## Stored items
┌──

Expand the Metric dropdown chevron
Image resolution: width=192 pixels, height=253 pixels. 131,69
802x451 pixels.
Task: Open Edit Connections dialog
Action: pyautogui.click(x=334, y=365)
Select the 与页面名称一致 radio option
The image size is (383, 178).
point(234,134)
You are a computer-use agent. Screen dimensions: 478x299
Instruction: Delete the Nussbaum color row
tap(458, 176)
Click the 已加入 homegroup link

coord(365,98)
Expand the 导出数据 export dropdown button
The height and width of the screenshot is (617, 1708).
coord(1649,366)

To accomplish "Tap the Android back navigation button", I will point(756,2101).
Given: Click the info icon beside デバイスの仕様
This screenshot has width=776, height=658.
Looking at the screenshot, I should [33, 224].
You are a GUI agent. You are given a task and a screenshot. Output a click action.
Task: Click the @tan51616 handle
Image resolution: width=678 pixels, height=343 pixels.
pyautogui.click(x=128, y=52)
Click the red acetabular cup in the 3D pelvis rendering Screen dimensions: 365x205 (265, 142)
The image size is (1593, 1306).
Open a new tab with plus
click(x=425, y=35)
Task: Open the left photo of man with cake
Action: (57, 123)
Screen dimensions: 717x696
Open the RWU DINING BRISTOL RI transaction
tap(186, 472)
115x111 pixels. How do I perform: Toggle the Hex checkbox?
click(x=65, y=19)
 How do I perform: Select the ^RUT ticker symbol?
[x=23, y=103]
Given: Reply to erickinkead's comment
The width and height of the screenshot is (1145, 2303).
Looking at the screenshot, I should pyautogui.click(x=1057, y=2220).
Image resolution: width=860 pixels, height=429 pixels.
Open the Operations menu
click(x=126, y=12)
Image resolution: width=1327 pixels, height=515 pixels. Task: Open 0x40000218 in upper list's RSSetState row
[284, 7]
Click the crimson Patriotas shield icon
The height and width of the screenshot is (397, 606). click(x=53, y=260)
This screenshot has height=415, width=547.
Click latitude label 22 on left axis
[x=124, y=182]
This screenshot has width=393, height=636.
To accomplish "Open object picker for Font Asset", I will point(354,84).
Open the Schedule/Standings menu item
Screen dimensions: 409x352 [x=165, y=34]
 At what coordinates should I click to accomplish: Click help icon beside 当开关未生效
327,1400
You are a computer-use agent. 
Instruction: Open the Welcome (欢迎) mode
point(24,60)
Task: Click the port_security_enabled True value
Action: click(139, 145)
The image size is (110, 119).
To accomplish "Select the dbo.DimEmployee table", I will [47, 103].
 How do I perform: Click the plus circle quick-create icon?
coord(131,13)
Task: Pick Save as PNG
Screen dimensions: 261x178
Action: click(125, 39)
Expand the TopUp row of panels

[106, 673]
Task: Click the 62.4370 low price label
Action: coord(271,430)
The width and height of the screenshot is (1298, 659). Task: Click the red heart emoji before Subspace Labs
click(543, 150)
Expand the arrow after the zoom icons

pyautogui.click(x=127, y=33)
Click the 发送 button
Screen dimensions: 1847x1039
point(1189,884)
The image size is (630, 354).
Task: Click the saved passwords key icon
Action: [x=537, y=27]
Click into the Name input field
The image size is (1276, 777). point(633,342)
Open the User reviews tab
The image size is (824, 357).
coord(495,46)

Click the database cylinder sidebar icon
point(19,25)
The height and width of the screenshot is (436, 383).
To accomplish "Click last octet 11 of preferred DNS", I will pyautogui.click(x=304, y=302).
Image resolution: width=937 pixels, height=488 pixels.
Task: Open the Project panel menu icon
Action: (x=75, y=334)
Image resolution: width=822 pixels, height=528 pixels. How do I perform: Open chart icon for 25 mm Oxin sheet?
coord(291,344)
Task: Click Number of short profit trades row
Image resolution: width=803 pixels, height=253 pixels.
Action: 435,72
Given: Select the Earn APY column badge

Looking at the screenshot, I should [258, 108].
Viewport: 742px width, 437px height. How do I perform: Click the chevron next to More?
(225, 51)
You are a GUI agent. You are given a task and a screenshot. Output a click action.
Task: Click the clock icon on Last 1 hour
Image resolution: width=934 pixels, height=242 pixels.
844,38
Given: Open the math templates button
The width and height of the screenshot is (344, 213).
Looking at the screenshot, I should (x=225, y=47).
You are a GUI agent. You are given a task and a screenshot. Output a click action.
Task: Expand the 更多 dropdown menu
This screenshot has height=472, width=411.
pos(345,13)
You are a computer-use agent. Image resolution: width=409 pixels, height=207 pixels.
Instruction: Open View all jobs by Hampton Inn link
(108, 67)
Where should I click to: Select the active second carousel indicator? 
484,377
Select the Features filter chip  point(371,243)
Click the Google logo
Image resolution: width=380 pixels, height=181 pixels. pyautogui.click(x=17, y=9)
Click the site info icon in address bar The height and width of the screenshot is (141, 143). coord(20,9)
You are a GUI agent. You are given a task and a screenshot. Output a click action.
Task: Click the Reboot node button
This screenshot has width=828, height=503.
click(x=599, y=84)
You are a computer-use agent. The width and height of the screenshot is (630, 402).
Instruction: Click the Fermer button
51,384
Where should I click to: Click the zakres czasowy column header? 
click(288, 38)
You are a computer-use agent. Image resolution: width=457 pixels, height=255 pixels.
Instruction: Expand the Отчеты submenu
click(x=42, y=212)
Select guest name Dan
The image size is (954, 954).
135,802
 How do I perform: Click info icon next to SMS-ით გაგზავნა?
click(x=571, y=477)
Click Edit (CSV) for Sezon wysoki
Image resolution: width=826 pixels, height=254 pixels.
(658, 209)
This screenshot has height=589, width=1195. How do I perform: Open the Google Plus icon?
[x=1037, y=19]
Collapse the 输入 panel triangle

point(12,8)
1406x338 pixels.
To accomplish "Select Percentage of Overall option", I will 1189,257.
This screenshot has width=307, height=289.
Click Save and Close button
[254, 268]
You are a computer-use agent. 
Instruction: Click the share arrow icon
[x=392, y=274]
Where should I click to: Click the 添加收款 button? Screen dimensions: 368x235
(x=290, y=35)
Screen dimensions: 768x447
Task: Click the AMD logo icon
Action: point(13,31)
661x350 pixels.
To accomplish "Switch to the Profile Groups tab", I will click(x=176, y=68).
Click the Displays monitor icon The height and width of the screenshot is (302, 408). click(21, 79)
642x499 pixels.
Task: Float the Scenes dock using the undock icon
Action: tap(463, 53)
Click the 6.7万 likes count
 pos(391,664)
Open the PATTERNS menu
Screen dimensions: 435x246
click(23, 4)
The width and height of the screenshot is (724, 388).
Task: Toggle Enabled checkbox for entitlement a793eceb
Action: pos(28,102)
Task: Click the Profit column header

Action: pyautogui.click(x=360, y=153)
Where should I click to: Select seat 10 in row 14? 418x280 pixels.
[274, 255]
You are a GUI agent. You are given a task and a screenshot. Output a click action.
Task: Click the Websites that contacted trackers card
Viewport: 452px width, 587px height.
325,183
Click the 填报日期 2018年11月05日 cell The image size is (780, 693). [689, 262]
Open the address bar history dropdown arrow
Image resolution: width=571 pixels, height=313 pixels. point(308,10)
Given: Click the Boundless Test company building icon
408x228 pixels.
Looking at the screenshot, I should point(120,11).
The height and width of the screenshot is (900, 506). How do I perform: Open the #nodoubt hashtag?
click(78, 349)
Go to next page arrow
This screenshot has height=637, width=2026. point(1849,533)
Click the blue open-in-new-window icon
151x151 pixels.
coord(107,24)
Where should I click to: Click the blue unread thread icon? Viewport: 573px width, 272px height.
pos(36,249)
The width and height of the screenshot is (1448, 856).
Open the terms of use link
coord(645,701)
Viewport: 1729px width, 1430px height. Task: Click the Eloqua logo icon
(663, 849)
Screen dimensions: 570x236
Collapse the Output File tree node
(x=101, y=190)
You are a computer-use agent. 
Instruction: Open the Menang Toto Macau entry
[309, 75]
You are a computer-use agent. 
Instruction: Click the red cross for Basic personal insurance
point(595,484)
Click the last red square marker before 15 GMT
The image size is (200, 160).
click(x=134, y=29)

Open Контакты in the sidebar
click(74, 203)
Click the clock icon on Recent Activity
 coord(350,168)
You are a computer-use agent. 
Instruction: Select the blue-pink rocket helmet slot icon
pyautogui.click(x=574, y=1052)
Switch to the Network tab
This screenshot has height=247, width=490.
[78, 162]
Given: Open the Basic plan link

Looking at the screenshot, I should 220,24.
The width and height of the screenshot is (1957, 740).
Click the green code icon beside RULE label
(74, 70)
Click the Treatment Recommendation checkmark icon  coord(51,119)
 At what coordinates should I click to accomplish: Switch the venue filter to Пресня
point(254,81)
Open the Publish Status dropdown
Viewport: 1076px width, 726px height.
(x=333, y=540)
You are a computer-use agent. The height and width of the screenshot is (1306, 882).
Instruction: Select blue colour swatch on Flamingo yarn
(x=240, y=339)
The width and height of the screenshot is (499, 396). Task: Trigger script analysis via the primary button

└──

## EXERCISE DESCRIPTION
In the entries above, restate word for word the lines between the one holding "Click the clock icon on Recent Activity" and the one holding "Open the Publish Status dropdown", inclusive, and nothing besides.

## ANSWER FOR THE TASK
Click the clock icon on Recent Activity
 coord(350,168)
You are a computer-use agent. 
Instruction: Select the blue-pink rocket helmet slot icon
pyautogui.click(x=574, y=1052)
Switch to the Network tab
This screenshot has height=247, width=490.
[78, 162]
Given: Open the Basic plan link

Looking at the screenshot, I should 220,24.
The width and height of the screenshot is (1957, 740).
Click the green code icon beside RULE label
(74, 70)
Click the Treatment Recommendation checkmark icon  coord(51,119)
 At what coordinates should I click to accomplish: Switch the venue filter to Пресня
point(254,81)
Open the Publish Status dropdown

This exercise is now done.